L’ancien ministre de l’Environnement, Heremoana Maamaatuaiahutapu, qui avait lui aussi été entendu dans le cadre de cette mission d’information, avait indiqué l’importance que la Nouvelle-Calédonie, Wallis et Futuna et la Polynésie soient “associés à cette stratégie (…). Sur ces sujets, nos territoires disposent de compétences qu’il convient de ne pas ignorer.”       ©CRNS
L’ancien ministre de l’Environnement, Heremoana Maamaatuaiahutapu, qui avait lui aussi été entendu dans le cadre de cette mission d’information, avait indiqué l’importance que la Nouvelle-Calédonie, Wallis et Futuna et la Polynésie soient “associés à cette stratégie (…). Sur ces sujets, nos territoires disposent de compétences qu’il convient de ne pas ignorer.” ©CRNS
Maëlle Poisson craint qu’après “l’exploration, il y aura l’exploitation, c’est la suite logique, car il y a eu des investissements pour tous ces robots. Cela m’inquiète beaucoup parce que 70% de la planète, c’est l’océan, et l’océan Pacifique représente la moitié de la planète”, dit-elle. L’ambassadrice du collectif Island Innovation demande à ce qu’une feuille de route soit mise en place. “Certains pays du Pacifique sont déjà dans la course et je pense qu’on peut servir d’exemple et notre décision est importante.”
 
L’ambassadrice du collectif Island Innovation précise d’ailleurs que juste après la visioconférence sur les mines océaniques, Island Summit, qui rassemble toutes les îles du globe, va prendre le relais pour préparer la COP28 qui aura lieu cette année à Dubaï, aux Émirats arabes unis, du 30 novembre au 12 décembre. Un événement où le collectif Island innovation tiendra un stand.
 

“Beaucoup d’incertitudes existent aujourd’hui”

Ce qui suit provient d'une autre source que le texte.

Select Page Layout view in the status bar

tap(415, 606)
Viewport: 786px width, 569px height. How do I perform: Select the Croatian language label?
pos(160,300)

Le conseiller “océan” , Joachim Claudet du CRNS :“en tant que scientifique, nous sommes incapables d’évaluer l’impact des activités humaines dans les profondeurs" ©CRNS
Le conseiller “océan” , Joachim Claudet du CRNS :“en tant que scientifique, nous sommes incapables d’évaluer l’impact des activités humaines dans les profondeurs" ©CRNS
Rappelons qu’en janvier 2022, une table ronde avait été organisée par la mission d’information du Sénat sur “l’exploration, la protection et l’exploitation des grands fonds marins” dans le cadre du plan “France 2030”, pour lequel l’État a prévu 240 milliards de francs pour “l’espace” et “les fonds marins”. Plusieurs scientifiques y avaient été conviés, comme le conseiller “océan” du CNRS, Joachim Claudet, qui avait affirmé qu’“en tant que scientifique, nous sommes incapables d’évaluer l’impact des activités humaines dans les profondeurs. On ne sait pas combien de temps il faudra aux écosystèmes pour récupérer (…). Si on perd une espèce, on perd une fonction et on peut totalement déstabiliser un écosystème. Il n’est donc pas possible d’évaluer l’impact d’une activité humaine sur les fonds marins.” Le directeur du département “ressources physiques et écosystèmes de fond de mer” de l’Institut français de recherche pour l’exploitation de la mer (Ifremer), Jean-Marc Daniel, avait également affirmé que “beaucoup d’incertitudes existent aujourd’hui sur les grands fonds marins”.
 
L’ancien ministre de l’Environnement, Heremoana Maamaatuaiahutapu, qui avait lui aussi été entendu dans le cadre de cette mission d’information, avait indiqué l’importance que la Nouvelle-Calédonie, Wallis et Futuna et la Polynésie soient “associés à cette stratégie (…). Sur ces sujets, nos territoires disposent de compétences qu’il convient de ne pas ignorer.” L’ancien ministre de l’Environnement a d’ailleurs fait remarquer que cela n’a pas été le cas pour la stratégie de protection des récifs coralliens pensée par l’État et que le gouvernement local a appris la nouvelle comme tout le monde lors du One Summit en février dernier à Marseille. “Alors que 98% des récifs coralliens se trouvent en outre-mer (…).” 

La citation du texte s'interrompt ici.